During a conference in Copenhagen, the former Vaineur du Tour de France 1996 engaged in his years of doping in the bicycle. In all transparency.
The name of Bjarne Riis is still on the record of the Tour de France while that of Lance Armstrong was definitively erased from the tablets. The two men nevertheless admitted to having doped but the Danish escaped the final erasure despite confessions in 2007. His confessions had also pushed the big loop to take his title at first but a few months later, he had resumed his place among the winners, the facts being prescribed, had judged the UCI.
“Doped to the neck”
Present on the occasion of a sports forum in Copenhagen, Riis returned to these dark years of the bicycle and its coronation on the 1996 Tour de France to take over from Miguel Indurain. “I was doped to the neck when I won the Tour”explained the man who had acquired the nickname of «Mr. 60%» In the peloton, in reference to its high hematocrit level thanks to the recourse of the EPO.
Pass advertising
“We all accepted in silence”
“I was completely doped. I knew what I was doing.
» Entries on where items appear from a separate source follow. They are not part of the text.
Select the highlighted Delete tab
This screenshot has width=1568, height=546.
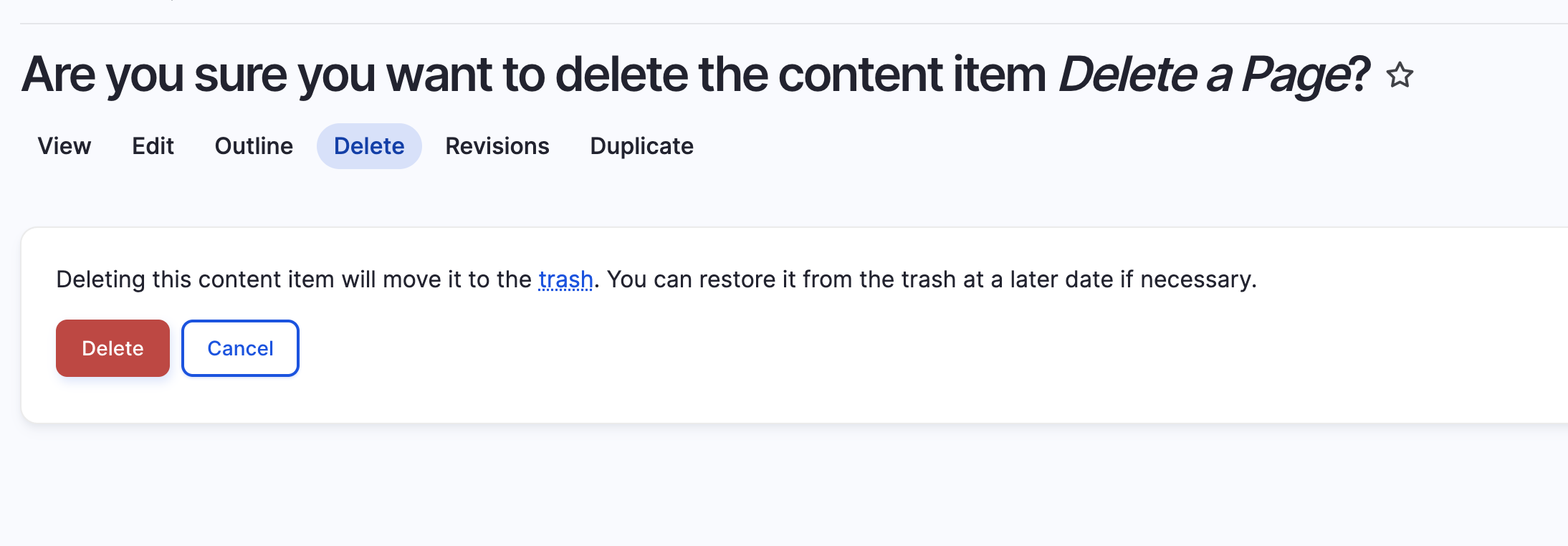[369, 146]
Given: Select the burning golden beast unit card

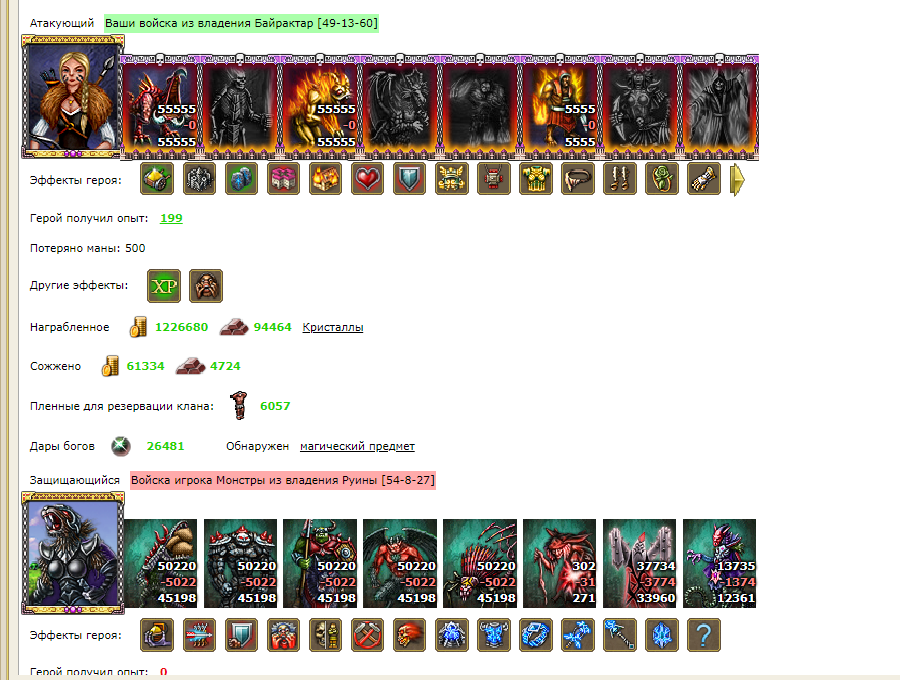Looking at the screenshot, I should pos(320,107).
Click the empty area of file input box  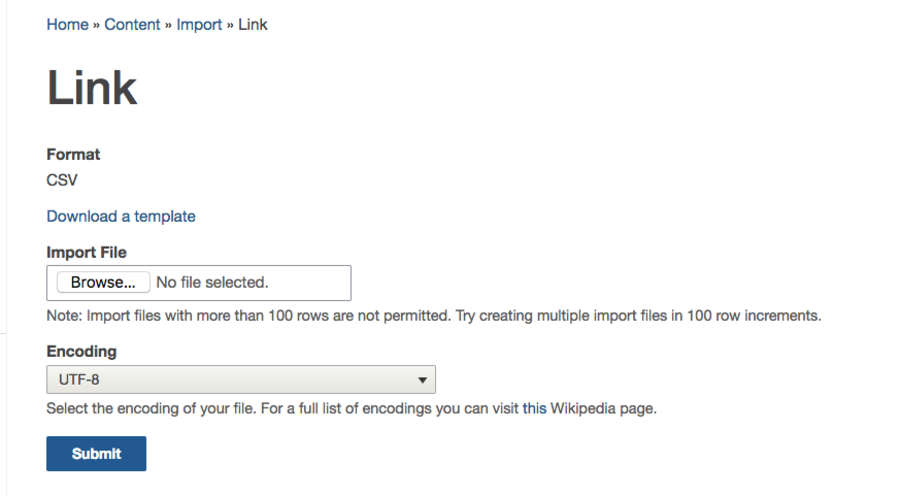[310, 283]
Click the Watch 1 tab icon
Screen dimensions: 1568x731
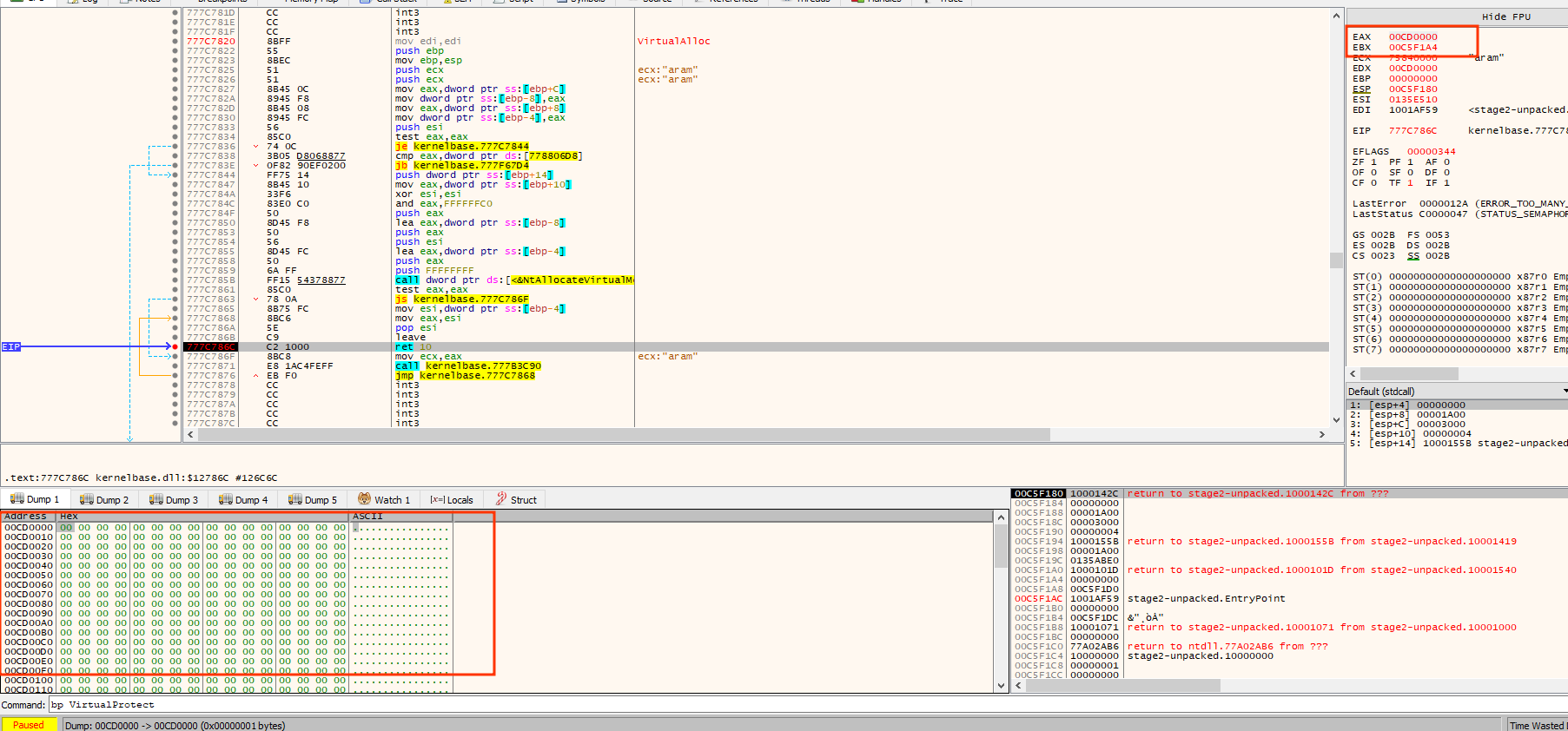point(365,499)
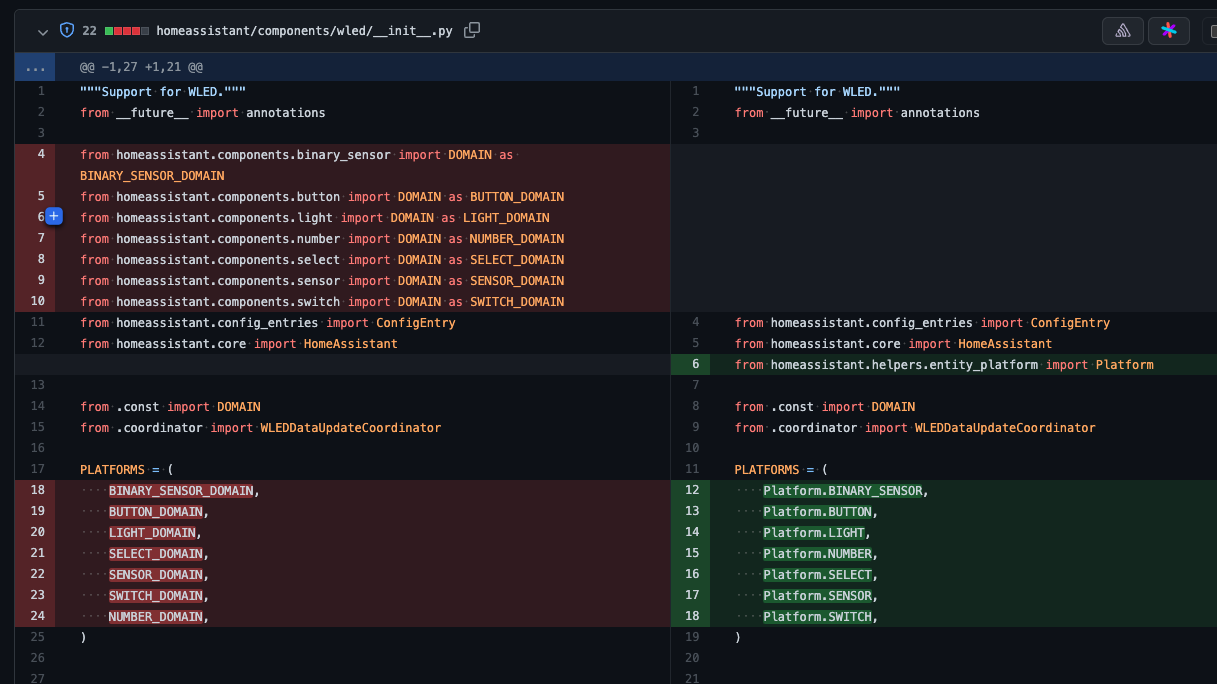Click the hunk header @@ -1,27 +1,21 @@
The height and width of the screenshot is (684, 1217).
pyautogui.click(x=140, y=66)
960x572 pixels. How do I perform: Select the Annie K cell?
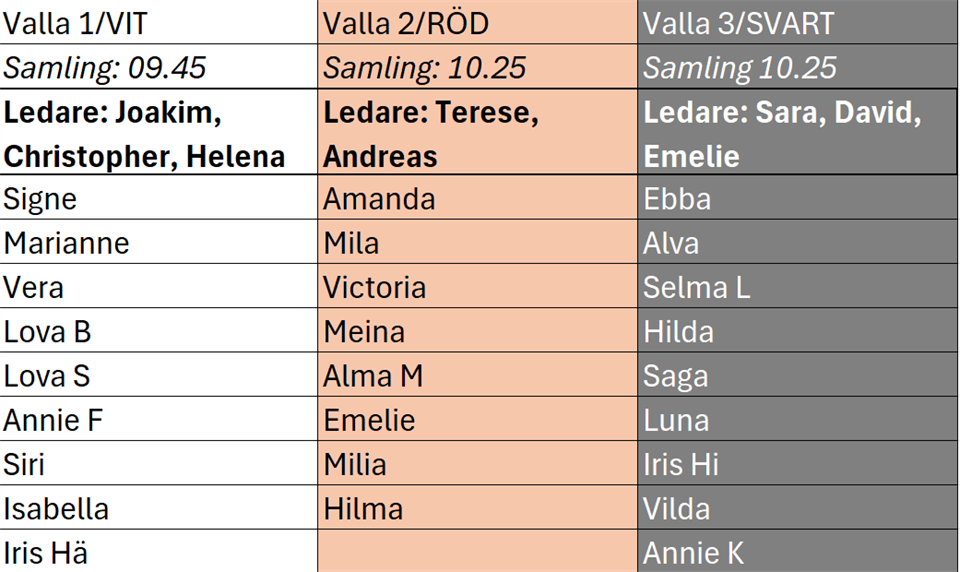pos(798,551)
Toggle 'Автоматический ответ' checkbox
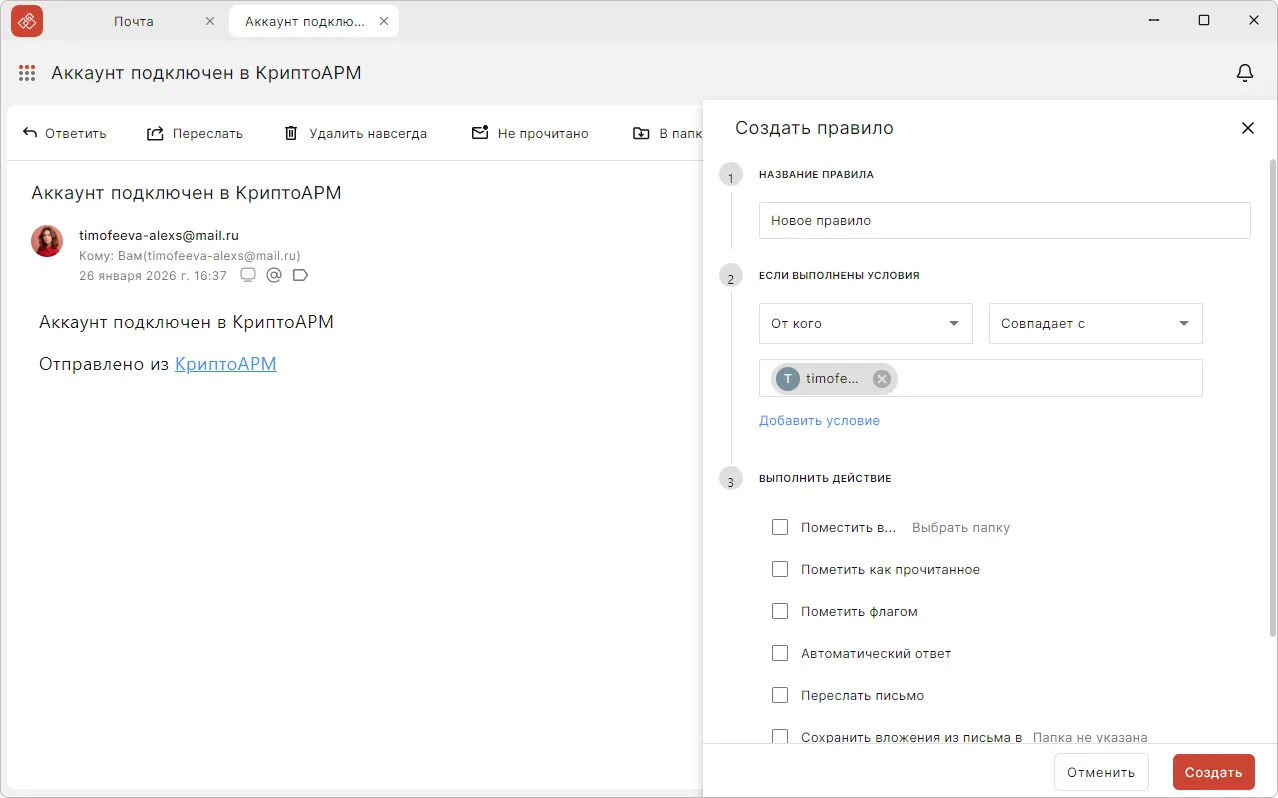1278x798 pixels. [780, 653]
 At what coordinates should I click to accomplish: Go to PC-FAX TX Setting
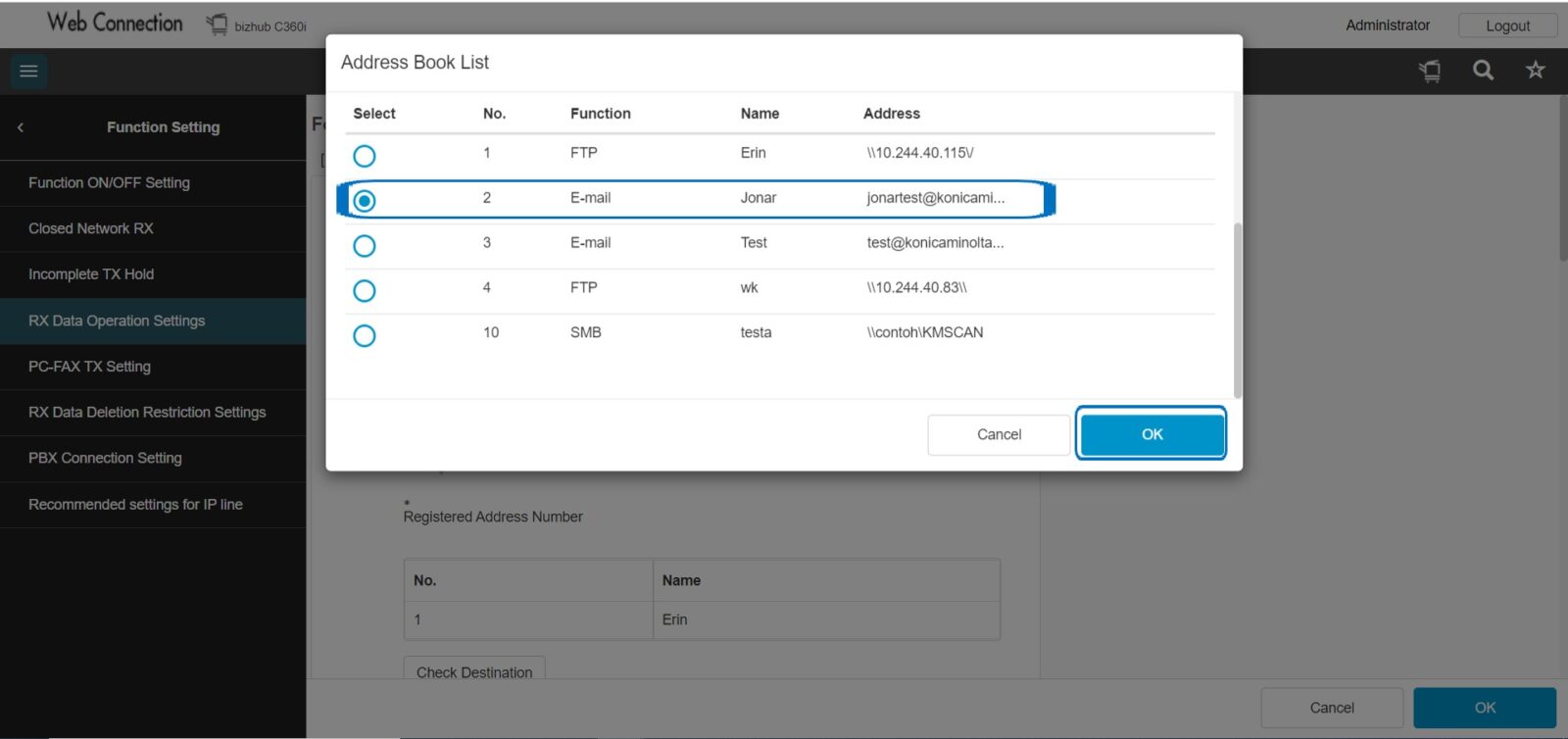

I do not regret it, because it was part of this era and a system that we all accepted in silence ”added the Scandinavian whose words are relayed by the Sport.es site.
The Danish, who still holds in front of Tadej Pogacar the record of the climb in Hautacam, ascent during which he had knocked out Miguel Indurain and the Tour de France, remained in cycling long years after having put his bike in 1999. Patron of the CSC team, Saxo-Bank, Saxo-Trinkoff, Tinkoff-Saxo then Ntt Pro Cycling until 2020, the 61 -year -old man, winner of four stages on the Tour de France, had been questioned in his functions as managers in a report by the Danish Antidopage Agency in 2015.
Also implicated during his career as a leader
The document accused him in particular of having encouraged Tyler Hamilton of contacting the Spanish doctor Eufemiano Fuentes, involved in the scandal of the Puerto affair which had updated the existence of a blood doping network in cycling and football. The American runner had confirmed this information in his book The Secret Raceindicating that his manager had greatly encouraged runners to use prohibited products.